These are initial rumblings resulting from my ASP.NET 2.0 shellshock in attempting to migrate a reasonably sized ASP.NET 1.1 project to ASP.NET 2.0. The thesis of my rumblings is that the ASP.NET 2.0 development model is far more different than ASP.NET 1.1 and requiring a much greater investment in migration and adoption than we were led to believe.
...Or maybe I'm just pissed that migrating my 1.1 app to work in VS2005 is a helluva lot harder than I thought it'd be.
Here are just a few of the rumble bits I'm chewing on at the moment.

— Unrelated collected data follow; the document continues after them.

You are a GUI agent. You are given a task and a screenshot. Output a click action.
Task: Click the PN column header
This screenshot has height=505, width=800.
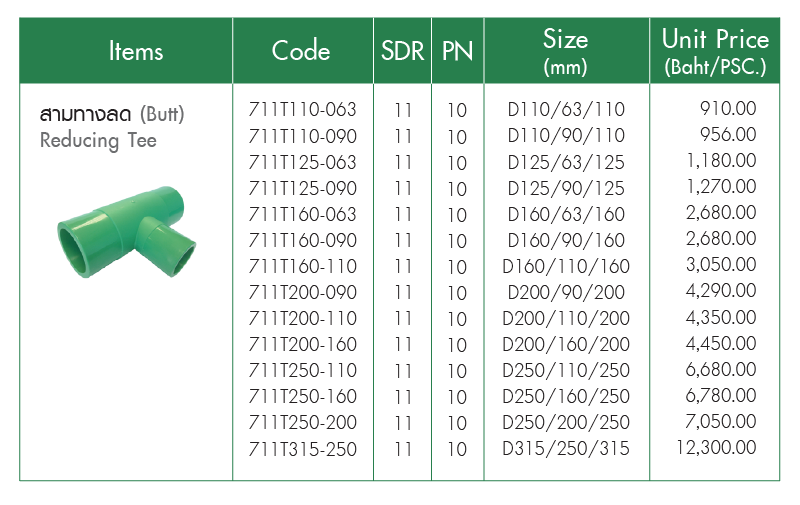(x=457, y=52)
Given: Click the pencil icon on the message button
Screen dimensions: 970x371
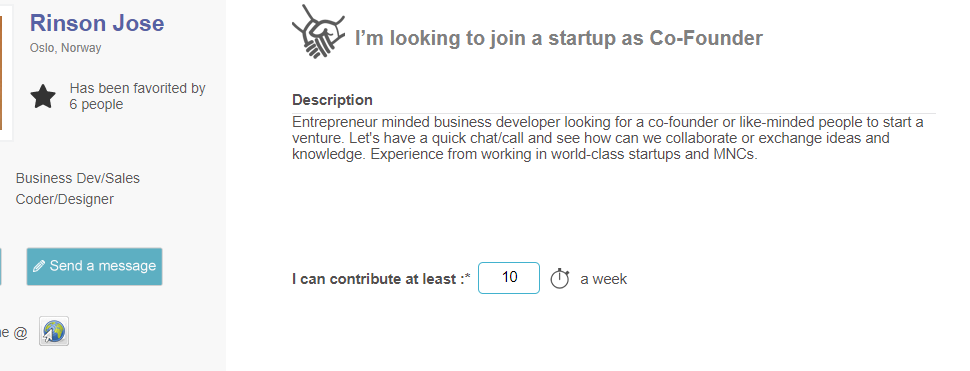Looking at the screenshot, I should pos(39,267).
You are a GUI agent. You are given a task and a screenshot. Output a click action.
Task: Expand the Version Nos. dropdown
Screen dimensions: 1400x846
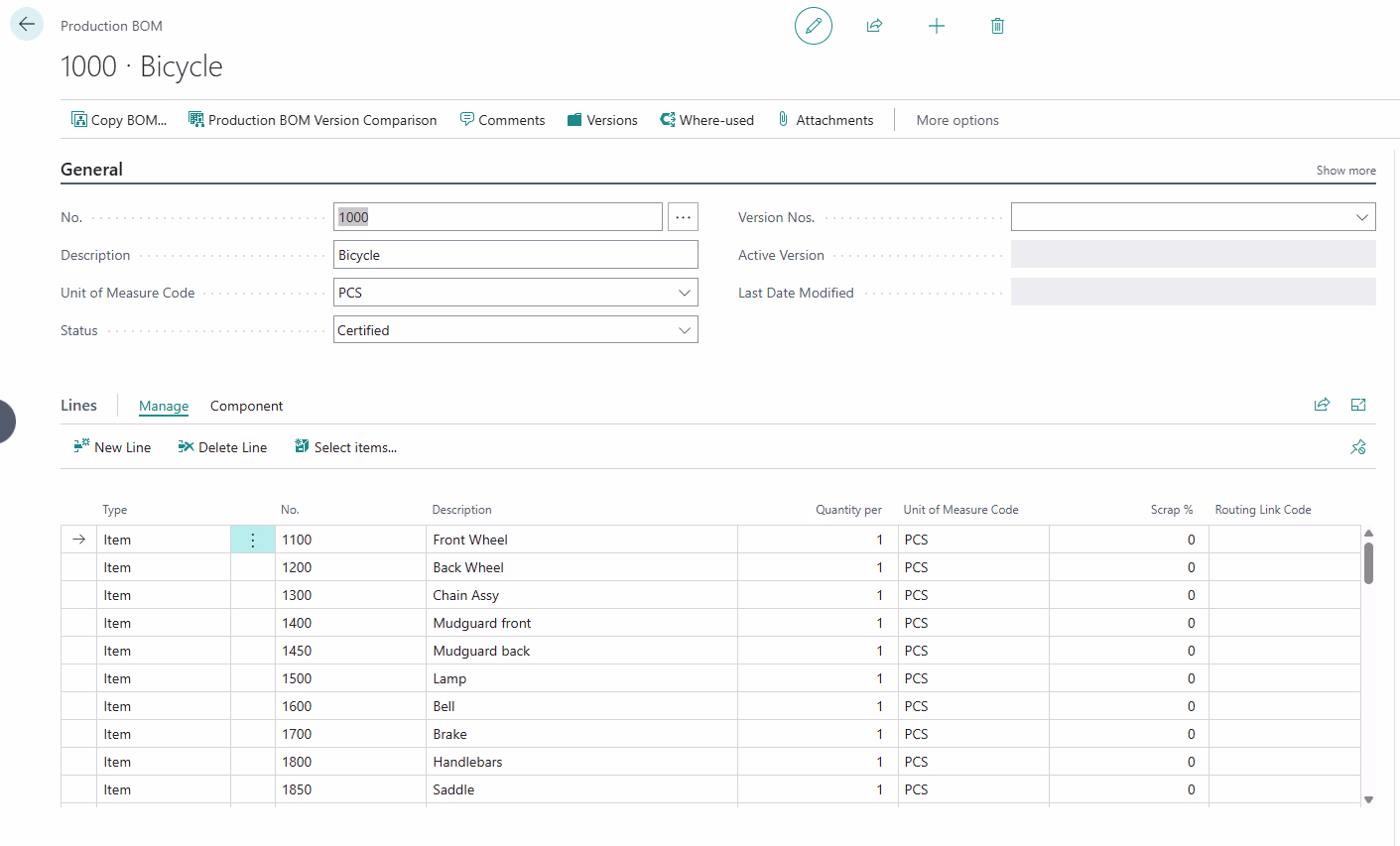(x=1361, y=217)
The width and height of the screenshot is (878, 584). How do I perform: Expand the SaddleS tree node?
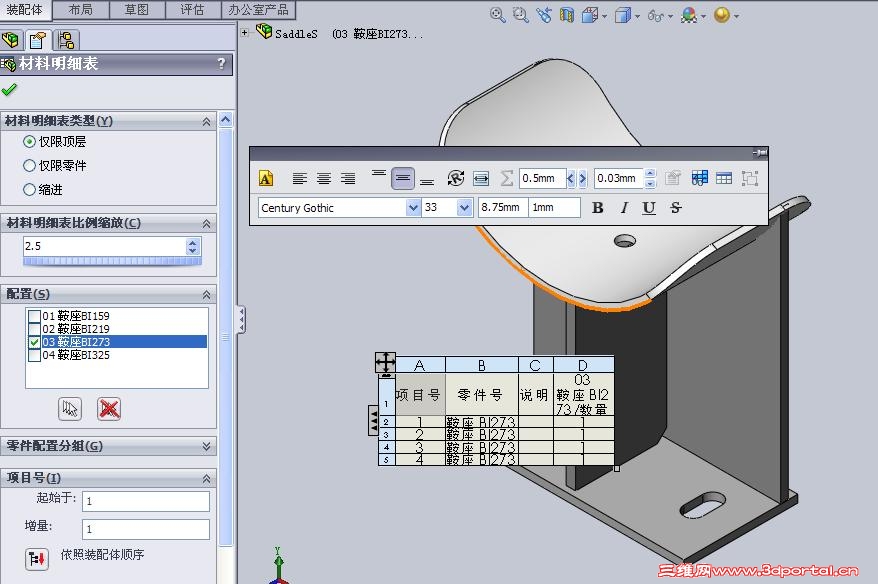pos(244,32)
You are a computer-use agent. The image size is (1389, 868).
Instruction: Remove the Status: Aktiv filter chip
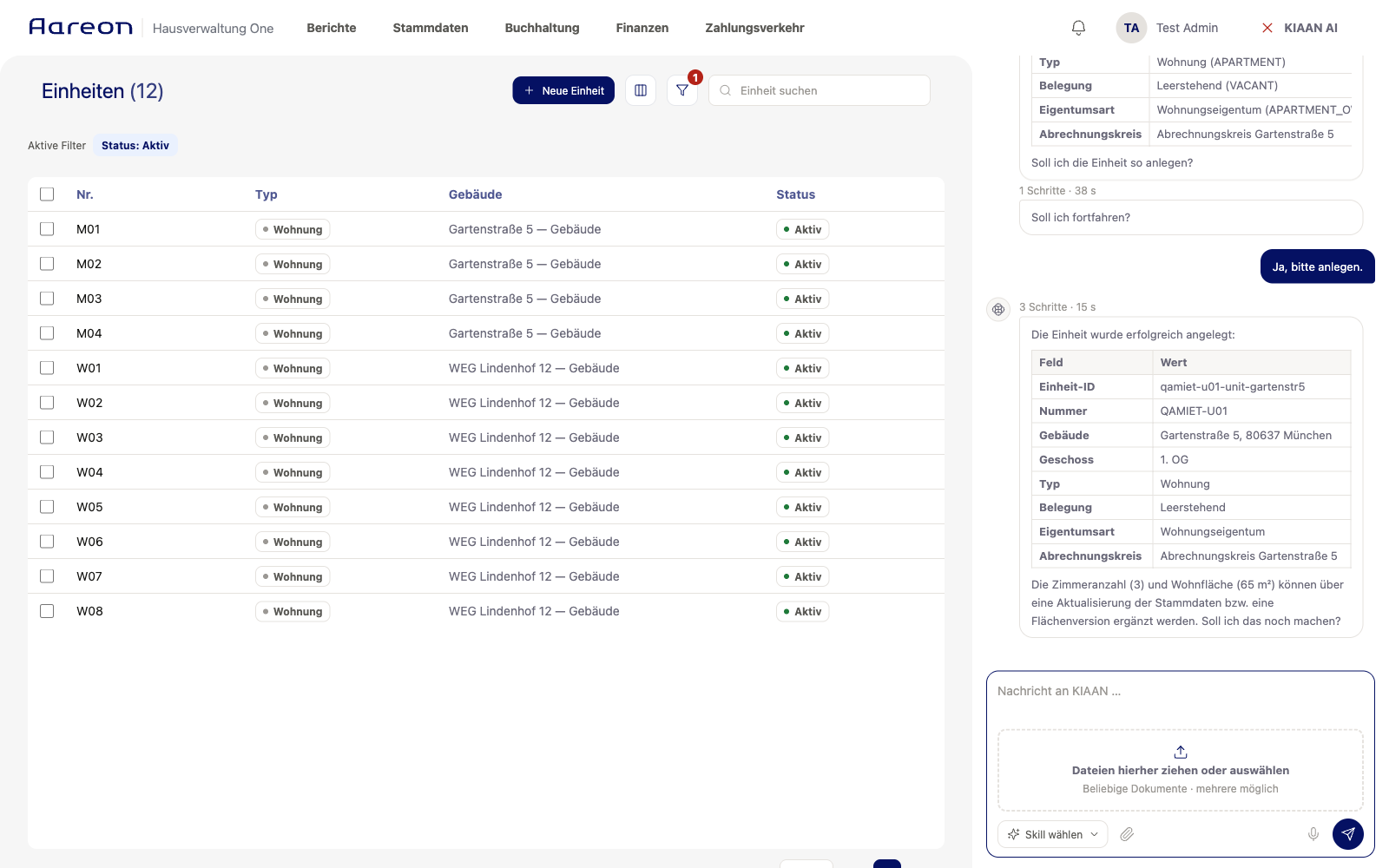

- From a MSDN ASP.NET migration reference. The code inline model is now the default model for Visual Studio 2005. Code-behind classes become partial classes. They "expand" the .ASPX page in 2.0. In 1.1, the ASPX pages inherited from the code-behind classes. In ASP.NET 2.0, a partial class is particularly useful for code-behind files, as it removes the inheritance relationship that is present with the older code behind model.
That's a rather significant change, seems to me, particularly how it impacts migration. Think of all of those "The type 'this code-behind class' already contains a definition for txtName" for starters.
- From a MSDN conversions issues reference. The new ASP.NET 2.0 compilation model uses multiple assemblies that are normally dynamically compiled on the server. This model improves both Web site performance and updatability. However, if your ASP.NET 1.x code-behind files reference another code-behind file, then you will have a broken reference because the referenced code-behind file will no longer be in the same assembly. The solution is to create an abstract base class in the App_Code folder to reference at compile time, which will load the actual class from the page assembly at run time. As in
App_Code\Stub_Control1.cs
abstract class Control1 : System.Web.UI.UserControl {
public static string myName = "Control1";
abstract public void foo();
}
THAT sucks.
- From some other MSDN page. "Most Web applications require one or more support classes. In ASP.NET, the preferred method was to create a separate project for support classes and then add a reference to the support project within your Web application. Even if you didn't create a separate project, you still had to create a reference to whatever namespace you used within your own application. Although having a separate project made sense for larger and more complicated applications, it was often painful for developers who only needed one or two simple classes. ASP.NET 2.0 introduces a new way of adding support code, the /code directory..."
So I shouldn't be thinking in multiple projects. Namespaces are painful to use?
All I know at the moment is that life was good when I could inherit a webpage from a basepage class and pass both ASP.NET controls and my usercontrols up to the derived pages. Now I've got some damned abstract Stub_MyPage_aspx_cs.cs in an \app_code directory telling me my basepage class doesn't exist and null reference errors on ASP.NET web control instances thrown from my base class.
I remain confident that life with ASP.NET will be good again. Right now I'm just not feeling the joy.